::: PROVIDED DATA
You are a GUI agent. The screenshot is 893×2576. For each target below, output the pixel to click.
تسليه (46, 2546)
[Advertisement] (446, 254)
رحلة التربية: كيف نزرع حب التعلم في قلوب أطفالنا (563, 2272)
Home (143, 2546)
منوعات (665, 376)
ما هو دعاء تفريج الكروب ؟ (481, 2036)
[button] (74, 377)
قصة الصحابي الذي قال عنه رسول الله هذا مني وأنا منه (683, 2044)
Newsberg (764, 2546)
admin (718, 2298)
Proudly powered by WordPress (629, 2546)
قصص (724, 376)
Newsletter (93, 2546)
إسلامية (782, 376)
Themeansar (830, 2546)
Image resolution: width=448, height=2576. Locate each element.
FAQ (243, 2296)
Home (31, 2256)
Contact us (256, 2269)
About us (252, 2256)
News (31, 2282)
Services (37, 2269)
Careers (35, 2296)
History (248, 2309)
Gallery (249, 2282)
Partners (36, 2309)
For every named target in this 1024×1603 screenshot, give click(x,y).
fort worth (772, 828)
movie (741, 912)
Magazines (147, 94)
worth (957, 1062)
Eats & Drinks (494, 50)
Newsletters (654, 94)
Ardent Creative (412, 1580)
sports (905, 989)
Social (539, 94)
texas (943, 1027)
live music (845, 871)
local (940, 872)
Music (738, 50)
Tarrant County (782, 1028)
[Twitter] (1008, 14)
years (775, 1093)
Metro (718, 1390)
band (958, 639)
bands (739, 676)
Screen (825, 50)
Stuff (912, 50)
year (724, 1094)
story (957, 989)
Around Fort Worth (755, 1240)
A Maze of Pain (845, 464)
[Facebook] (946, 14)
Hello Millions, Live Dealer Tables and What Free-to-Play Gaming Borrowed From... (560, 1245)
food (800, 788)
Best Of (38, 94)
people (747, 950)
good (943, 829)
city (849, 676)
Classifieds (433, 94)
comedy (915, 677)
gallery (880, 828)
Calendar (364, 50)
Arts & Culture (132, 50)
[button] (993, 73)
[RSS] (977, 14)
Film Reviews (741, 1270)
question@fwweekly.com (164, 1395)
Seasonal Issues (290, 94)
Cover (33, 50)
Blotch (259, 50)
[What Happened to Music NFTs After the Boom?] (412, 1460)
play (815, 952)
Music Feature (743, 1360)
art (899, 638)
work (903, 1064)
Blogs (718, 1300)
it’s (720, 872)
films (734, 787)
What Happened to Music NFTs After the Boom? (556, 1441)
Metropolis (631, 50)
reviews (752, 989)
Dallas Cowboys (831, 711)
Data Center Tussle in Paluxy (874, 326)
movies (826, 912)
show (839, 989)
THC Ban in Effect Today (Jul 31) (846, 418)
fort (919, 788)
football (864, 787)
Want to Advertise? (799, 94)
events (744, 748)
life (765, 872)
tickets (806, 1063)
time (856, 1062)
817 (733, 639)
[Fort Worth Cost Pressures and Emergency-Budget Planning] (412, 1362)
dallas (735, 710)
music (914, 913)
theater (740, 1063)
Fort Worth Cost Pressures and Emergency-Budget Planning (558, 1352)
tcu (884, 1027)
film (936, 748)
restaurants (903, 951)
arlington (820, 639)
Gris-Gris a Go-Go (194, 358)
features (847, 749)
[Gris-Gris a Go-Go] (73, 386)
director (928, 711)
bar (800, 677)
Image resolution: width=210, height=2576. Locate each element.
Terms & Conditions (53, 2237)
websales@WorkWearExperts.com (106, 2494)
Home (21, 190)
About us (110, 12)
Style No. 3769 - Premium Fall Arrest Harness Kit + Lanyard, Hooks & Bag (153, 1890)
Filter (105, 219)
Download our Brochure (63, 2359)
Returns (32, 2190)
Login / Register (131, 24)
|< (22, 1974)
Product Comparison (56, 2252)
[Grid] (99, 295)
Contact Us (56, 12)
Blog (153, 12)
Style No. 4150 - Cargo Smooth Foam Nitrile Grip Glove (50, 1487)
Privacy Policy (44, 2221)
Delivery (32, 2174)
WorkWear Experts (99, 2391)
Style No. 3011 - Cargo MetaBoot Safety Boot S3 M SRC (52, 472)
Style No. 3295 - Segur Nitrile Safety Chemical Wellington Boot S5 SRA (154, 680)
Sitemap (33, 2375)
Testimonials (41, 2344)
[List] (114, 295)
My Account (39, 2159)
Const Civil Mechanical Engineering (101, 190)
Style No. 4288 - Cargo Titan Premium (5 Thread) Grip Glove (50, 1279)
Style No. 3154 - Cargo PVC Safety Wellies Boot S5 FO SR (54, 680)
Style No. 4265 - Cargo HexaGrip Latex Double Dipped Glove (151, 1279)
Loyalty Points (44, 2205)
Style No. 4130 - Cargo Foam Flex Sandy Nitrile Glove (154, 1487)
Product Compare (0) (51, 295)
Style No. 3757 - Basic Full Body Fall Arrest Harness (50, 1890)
::::::
== EXERCISE ==
Count the lines above that contain the word "Pressures". Write only the number.

== RESULT OF THIS EXERCISE ==
2